- Opening Delimiter -
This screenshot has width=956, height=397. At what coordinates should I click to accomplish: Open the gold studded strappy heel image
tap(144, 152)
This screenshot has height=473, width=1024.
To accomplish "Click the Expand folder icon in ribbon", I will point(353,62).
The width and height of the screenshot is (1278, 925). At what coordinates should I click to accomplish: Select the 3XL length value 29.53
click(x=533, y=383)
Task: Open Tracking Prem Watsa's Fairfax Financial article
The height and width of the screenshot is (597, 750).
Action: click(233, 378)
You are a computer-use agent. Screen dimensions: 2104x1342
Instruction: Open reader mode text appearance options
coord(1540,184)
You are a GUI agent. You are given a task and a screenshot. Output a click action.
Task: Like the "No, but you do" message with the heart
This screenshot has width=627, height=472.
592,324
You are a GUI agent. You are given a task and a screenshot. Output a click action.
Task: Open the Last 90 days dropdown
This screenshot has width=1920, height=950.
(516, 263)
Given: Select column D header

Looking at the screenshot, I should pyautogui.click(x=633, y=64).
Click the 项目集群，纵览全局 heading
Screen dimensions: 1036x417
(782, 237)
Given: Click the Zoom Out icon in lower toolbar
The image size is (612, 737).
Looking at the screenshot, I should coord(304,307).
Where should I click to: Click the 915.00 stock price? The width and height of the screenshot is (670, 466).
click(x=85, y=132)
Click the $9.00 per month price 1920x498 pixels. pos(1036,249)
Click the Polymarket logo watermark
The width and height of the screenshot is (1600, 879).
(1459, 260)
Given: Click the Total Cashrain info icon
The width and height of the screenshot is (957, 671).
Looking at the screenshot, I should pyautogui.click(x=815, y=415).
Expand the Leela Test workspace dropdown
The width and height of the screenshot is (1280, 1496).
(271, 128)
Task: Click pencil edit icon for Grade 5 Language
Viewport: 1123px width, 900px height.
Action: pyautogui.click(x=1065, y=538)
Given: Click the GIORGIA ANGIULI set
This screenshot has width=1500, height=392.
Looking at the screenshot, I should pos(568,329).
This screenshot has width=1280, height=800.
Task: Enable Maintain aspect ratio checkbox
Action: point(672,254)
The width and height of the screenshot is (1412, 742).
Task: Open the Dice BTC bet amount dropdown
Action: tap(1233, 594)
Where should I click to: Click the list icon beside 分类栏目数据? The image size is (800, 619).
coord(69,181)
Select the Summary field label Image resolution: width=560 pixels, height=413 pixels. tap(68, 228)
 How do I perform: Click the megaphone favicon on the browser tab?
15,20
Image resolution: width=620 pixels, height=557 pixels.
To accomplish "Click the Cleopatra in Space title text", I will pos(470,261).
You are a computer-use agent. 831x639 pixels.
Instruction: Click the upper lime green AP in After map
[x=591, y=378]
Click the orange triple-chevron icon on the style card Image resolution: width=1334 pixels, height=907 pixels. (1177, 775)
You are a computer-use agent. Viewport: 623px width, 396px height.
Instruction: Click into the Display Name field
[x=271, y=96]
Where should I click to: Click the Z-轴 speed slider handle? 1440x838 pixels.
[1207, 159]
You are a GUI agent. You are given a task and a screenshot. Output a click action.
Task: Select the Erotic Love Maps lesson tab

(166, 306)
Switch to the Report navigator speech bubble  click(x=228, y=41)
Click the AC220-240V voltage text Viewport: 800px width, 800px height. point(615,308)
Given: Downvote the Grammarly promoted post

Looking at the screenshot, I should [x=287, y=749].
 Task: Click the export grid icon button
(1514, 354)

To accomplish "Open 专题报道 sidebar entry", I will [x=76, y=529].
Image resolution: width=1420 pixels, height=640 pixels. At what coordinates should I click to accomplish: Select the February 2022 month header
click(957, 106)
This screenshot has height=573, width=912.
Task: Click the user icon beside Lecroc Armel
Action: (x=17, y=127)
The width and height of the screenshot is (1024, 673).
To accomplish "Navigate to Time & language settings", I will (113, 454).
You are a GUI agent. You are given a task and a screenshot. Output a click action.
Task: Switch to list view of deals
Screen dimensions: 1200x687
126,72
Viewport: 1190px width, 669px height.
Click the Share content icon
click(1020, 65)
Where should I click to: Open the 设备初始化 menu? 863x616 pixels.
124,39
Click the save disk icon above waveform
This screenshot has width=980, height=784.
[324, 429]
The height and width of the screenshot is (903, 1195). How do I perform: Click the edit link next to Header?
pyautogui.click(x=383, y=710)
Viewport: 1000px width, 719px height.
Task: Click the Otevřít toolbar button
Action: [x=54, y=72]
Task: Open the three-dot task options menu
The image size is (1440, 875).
- Closing Delimiter -
What is being asked: Count the lines in the material above where the string "will" appears, then state only that count.

Response for this exercise: 4